DATASET RECORDS Start Marker

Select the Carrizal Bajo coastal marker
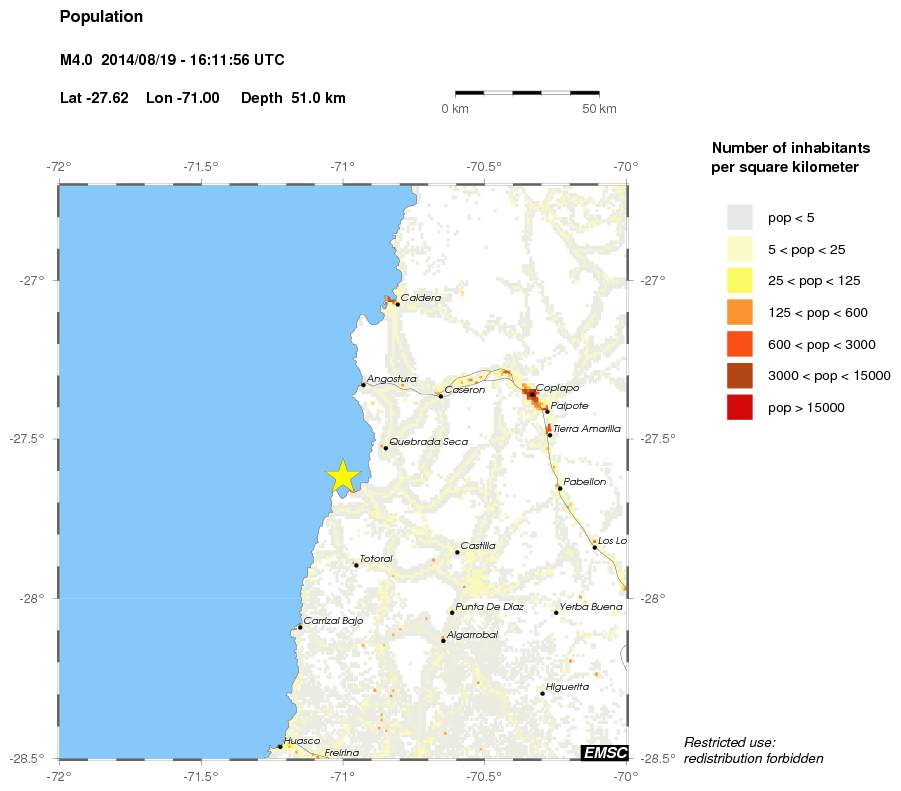 coord(300,627)
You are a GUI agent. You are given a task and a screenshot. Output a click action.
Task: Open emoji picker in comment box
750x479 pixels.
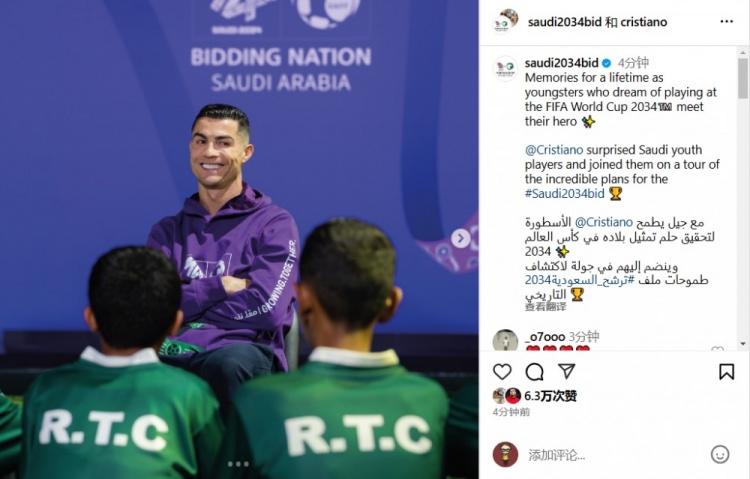coord(720,454)
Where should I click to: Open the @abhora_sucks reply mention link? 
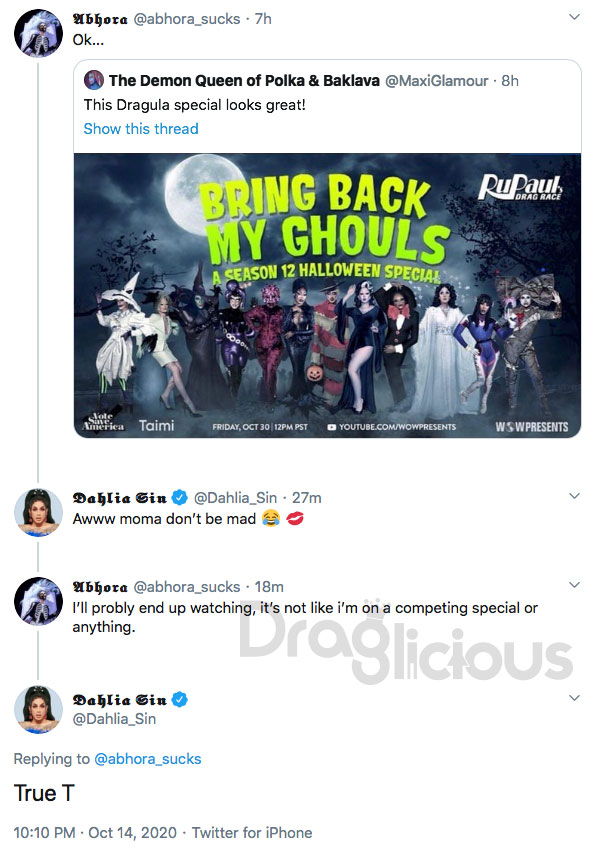pyautogui.click(x=148, y=759)
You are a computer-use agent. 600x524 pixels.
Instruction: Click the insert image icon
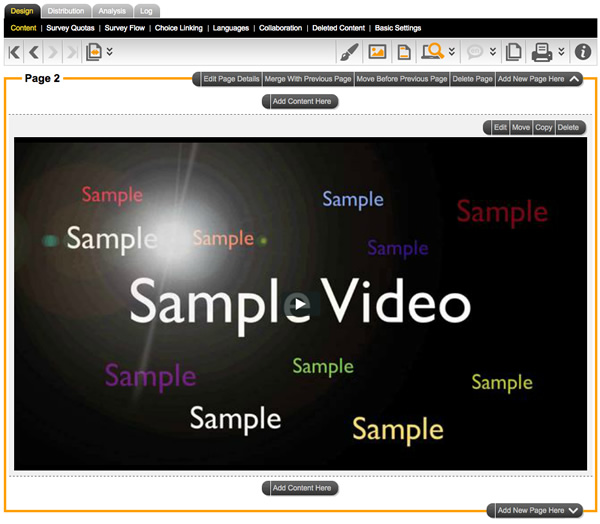click(x=377, y=52)
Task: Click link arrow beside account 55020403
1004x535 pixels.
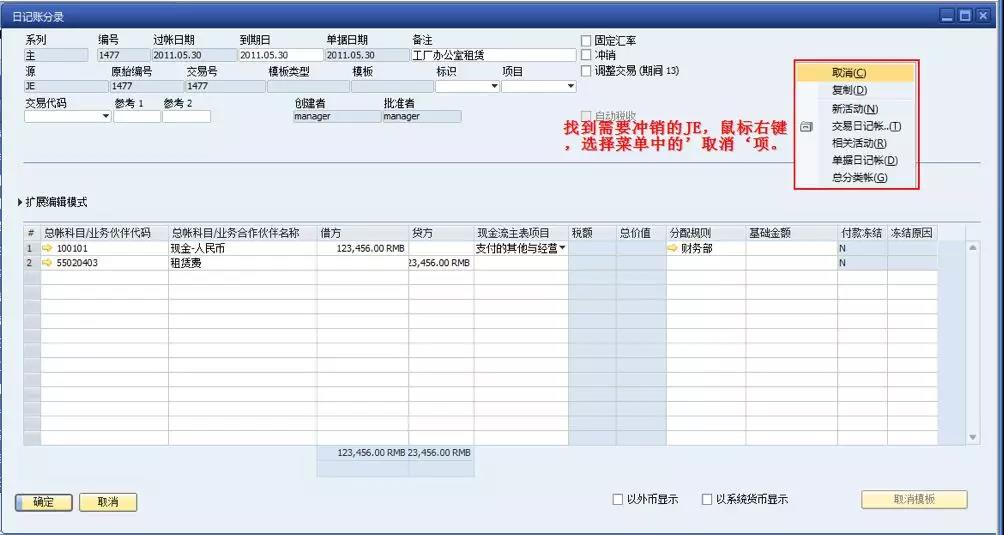Action: [48, 263]
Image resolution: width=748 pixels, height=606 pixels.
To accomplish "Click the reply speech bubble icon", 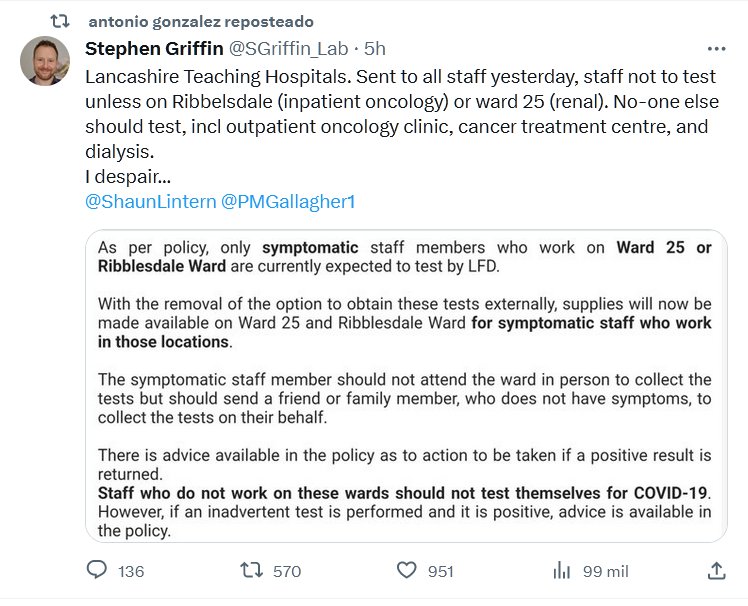I will [x=97, y=570].
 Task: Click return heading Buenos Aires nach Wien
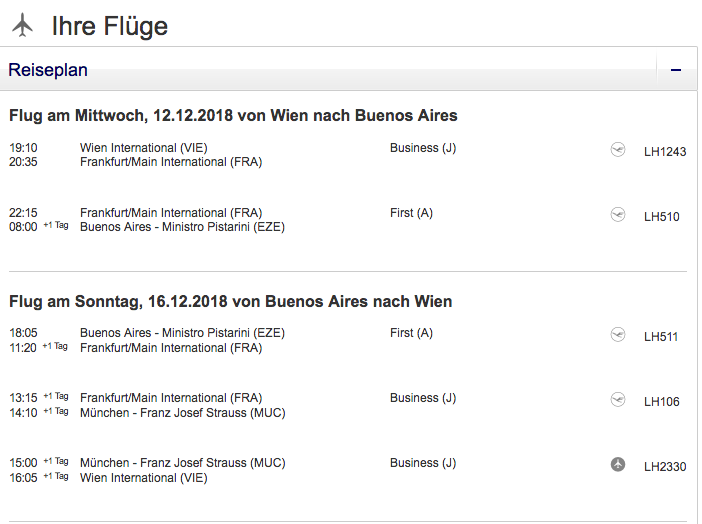pyautogui.click(x=230, y=301)
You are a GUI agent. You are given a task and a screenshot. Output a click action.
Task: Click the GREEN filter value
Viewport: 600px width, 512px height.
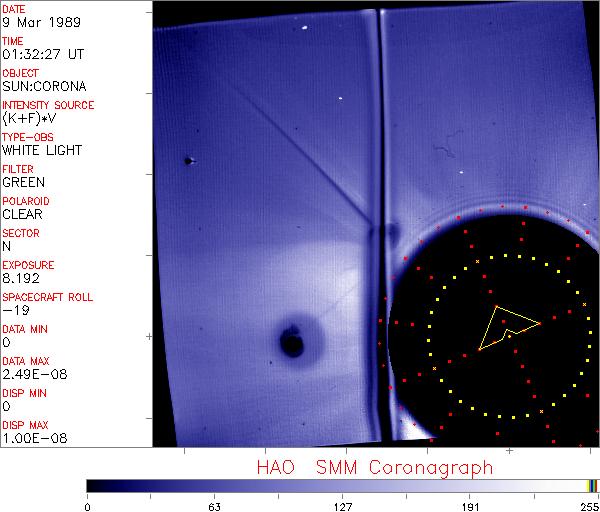(x=23, y=183)
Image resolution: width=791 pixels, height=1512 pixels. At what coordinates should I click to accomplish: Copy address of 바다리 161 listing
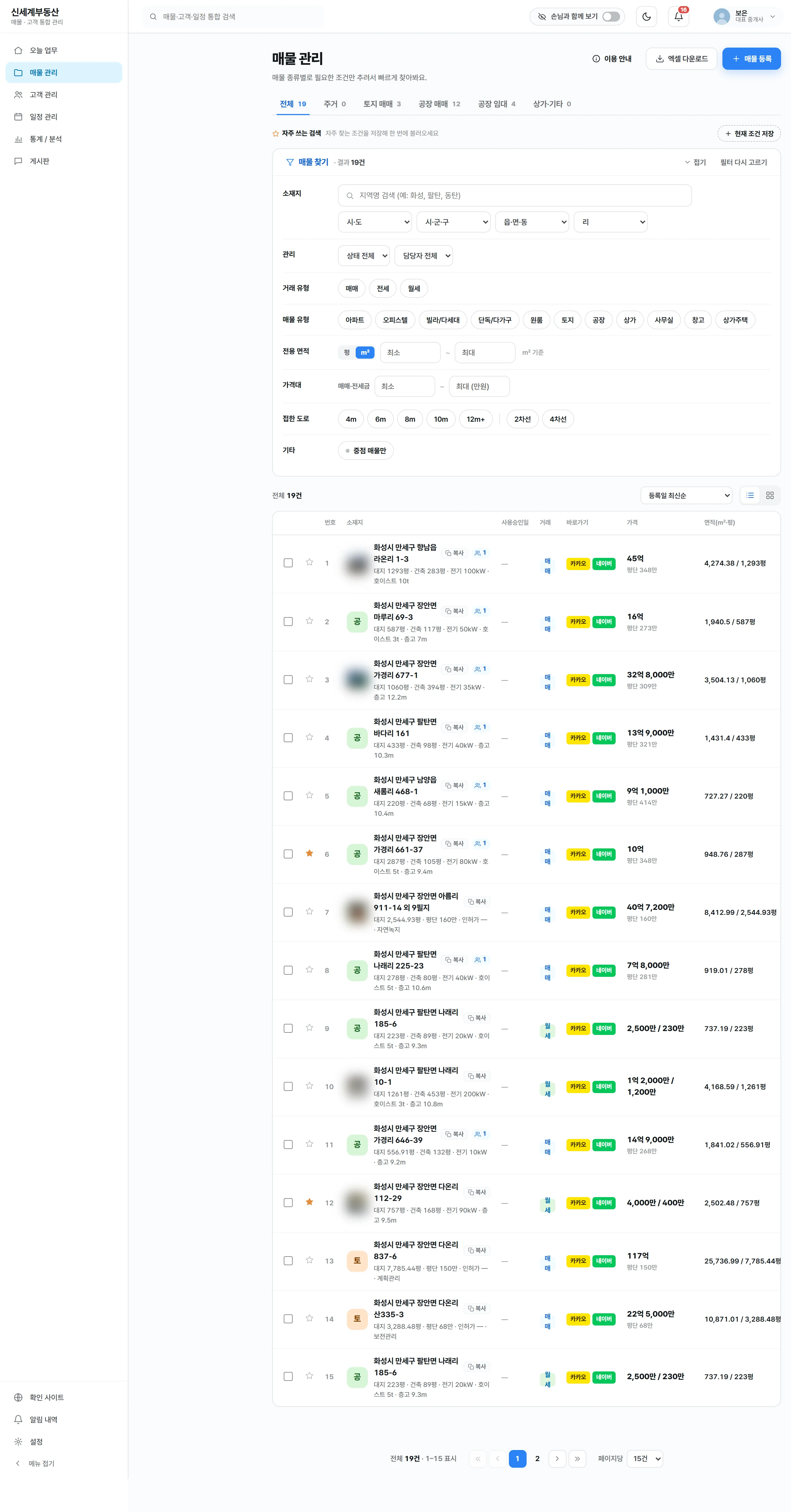(x=455, y=727)
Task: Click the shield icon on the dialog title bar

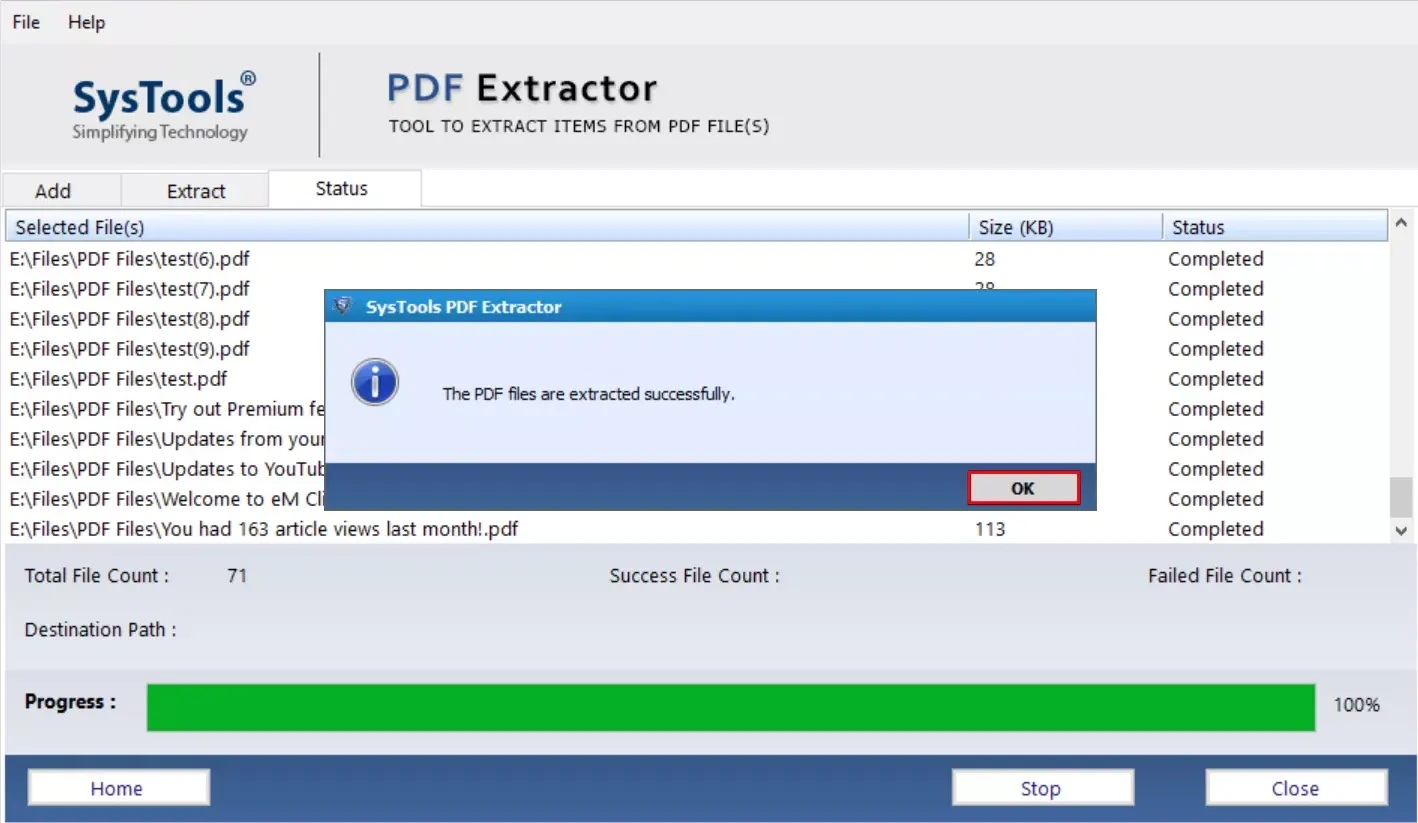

DATASET RECORDS End Marker

**EXERCISE BRIEF**
Text only, no pictures: please print exactly the lines above from the line with "Where should I" up to and including the line with "Task: Click link", and nothing else.

**RESPONSE TO THIS EXERCISE**
Where should I click to: Open the @abhora_sucks reply mention link? 
pyautogui.click(x=148, y=759)
You are a computer-use agent. 600x524 pixels.
Instruction: Click the insert image icon
click(x=377, y=52)
Task: Click link arrow beside account 55020403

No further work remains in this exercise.